● **ASSIGNMENT**:
Each line below from the one containing "Where should I click to: Click the Abbrechen" through the one containing "Task: Click the red Uitvoeren button" is to be given again exactly, and no line outside that span.

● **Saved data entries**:
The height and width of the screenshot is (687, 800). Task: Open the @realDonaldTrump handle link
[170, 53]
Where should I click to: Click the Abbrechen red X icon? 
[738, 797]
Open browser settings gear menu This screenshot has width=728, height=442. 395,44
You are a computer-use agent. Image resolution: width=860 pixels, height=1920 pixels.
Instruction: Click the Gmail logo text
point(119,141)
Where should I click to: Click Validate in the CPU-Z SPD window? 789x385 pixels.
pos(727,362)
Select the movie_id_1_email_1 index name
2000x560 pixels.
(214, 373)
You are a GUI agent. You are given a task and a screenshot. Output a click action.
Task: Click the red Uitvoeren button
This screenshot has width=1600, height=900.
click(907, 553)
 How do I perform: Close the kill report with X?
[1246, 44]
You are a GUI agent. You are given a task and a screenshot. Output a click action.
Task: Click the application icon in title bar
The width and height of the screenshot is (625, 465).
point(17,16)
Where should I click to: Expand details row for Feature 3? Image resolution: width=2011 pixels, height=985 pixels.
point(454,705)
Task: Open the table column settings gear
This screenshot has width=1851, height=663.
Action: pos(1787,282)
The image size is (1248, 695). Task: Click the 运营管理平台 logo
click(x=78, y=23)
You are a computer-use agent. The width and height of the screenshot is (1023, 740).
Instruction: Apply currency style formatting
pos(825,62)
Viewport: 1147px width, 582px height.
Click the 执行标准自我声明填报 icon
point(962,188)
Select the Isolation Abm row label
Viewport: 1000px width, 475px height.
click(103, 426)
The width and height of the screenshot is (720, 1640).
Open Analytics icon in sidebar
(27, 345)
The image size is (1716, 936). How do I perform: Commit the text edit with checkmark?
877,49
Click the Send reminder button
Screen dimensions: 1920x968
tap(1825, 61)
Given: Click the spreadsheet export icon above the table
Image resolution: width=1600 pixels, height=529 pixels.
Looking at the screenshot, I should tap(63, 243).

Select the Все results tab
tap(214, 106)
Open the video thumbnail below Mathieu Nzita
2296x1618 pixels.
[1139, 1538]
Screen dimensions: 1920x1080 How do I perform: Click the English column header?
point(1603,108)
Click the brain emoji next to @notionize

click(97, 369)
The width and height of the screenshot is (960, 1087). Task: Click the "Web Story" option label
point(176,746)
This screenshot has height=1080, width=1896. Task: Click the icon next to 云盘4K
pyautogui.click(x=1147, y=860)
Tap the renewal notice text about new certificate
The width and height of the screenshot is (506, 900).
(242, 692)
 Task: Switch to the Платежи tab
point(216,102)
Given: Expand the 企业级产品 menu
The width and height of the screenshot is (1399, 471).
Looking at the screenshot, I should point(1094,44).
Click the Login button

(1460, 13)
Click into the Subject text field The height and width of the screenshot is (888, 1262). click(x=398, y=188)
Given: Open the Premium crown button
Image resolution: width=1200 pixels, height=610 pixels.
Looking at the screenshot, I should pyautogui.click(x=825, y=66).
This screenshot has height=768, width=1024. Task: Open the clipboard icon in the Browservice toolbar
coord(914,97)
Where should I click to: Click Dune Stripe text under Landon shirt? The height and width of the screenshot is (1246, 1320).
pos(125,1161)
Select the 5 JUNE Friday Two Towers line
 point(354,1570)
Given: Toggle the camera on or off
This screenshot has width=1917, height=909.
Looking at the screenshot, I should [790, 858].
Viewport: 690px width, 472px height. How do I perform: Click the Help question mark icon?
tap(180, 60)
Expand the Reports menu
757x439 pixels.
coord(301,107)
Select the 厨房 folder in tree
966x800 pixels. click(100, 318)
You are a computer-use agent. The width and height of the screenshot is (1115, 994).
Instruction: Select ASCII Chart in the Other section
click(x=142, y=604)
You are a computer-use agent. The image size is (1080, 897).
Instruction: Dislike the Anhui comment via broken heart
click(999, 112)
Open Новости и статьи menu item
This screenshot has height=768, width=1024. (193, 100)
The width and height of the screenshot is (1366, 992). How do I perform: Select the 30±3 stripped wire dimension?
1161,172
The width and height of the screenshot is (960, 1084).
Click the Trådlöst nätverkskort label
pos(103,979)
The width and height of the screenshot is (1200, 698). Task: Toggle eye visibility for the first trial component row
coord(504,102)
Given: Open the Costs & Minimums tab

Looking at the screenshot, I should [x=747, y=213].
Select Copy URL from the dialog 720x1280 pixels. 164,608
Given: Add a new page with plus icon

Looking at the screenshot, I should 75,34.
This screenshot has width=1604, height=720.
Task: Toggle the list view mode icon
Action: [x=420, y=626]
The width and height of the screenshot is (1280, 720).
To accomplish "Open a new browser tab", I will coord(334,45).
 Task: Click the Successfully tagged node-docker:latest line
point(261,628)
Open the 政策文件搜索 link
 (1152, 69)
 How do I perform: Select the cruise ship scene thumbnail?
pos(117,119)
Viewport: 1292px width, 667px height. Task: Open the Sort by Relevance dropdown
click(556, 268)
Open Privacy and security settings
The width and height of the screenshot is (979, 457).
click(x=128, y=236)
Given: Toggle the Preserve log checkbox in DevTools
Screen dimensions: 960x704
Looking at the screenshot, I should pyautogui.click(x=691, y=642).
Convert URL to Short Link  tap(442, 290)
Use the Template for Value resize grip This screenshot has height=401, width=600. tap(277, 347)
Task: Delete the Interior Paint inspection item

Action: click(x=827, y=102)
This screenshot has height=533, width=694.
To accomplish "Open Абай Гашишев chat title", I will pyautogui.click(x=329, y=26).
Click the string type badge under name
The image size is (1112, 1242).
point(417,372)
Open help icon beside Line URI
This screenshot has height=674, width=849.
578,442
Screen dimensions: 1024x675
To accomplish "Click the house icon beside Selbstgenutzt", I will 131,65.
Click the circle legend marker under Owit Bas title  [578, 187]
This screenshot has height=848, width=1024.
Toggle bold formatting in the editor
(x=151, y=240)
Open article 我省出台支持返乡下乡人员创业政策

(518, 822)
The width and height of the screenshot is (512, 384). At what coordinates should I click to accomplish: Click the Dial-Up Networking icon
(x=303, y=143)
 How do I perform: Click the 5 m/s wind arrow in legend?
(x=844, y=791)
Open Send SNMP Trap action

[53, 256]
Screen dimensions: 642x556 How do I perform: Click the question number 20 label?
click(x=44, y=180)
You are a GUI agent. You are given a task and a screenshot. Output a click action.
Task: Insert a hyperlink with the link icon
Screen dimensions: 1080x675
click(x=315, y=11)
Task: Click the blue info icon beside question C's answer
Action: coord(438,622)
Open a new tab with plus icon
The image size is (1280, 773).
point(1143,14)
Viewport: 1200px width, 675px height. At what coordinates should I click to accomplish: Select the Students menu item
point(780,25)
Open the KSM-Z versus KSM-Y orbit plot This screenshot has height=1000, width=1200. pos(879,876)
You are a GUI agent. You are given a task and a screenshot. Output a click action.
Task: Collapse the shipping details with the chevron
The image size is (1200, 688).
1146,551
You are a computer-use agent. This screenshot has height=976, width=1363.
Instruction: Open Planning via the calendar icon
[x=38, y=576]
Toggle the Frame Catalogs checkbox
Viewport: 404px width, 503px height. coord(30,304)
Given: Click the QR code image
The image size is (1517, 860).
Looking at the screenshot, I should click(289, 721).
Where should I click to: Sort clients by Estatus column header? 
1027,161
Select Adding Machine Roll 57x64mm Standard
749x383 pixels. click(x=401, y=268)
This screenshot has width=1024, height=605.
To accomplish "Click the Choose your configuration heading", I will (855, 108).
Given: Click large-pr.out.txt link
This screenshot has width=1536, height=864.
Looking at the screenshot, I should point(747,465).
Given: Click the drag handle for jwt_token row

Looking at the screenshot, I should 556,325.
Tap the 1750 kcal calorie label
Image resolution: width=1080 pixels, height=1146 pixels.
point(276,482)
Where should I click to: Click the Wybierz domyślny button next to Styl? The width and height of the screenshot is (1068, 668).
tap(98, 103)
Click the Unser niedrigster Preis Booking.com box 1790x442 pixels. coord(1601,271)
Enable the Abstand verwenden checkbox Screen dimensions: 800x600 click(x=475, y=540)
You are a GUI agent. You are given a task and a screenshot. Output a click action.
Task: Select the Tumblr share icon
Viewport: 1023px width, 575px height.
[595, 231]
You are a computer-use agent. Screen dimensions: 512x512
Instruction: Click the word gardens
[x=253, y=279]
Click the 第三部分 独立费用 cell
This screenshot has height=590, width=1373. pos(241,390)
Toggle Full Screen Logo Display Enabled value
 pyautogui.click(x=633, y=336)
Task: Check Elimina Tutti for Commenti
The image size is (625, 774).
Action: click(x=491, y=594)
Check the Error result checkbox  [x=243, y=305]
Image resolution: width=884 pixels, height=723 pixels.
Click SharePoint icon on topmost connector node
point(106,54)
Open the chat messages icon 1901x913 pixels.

● **RESPONSE BOX**:
Where should I click to: Click the Abbrechen red X icon? 
[738, 797]
Open browser settings gear menu This screenshot has width=728, height=442. 395,44
You are a computer-use agent. Image resolution: width=860 pixels, height=1920 pixels.
Instruction: Click the Gmail logo text
point(119,141)
Where should I click to: Click Validate in the CPU-Z SPD window? 789x385 pixels.
pos(727,362)
Select the movie_id_1_email_1 index name
2000x560 pixels.
(214, 373)
You are a GUI agent. You are given a task and a screenshot. Output a click action.
Task: Click the red Uitvoeren button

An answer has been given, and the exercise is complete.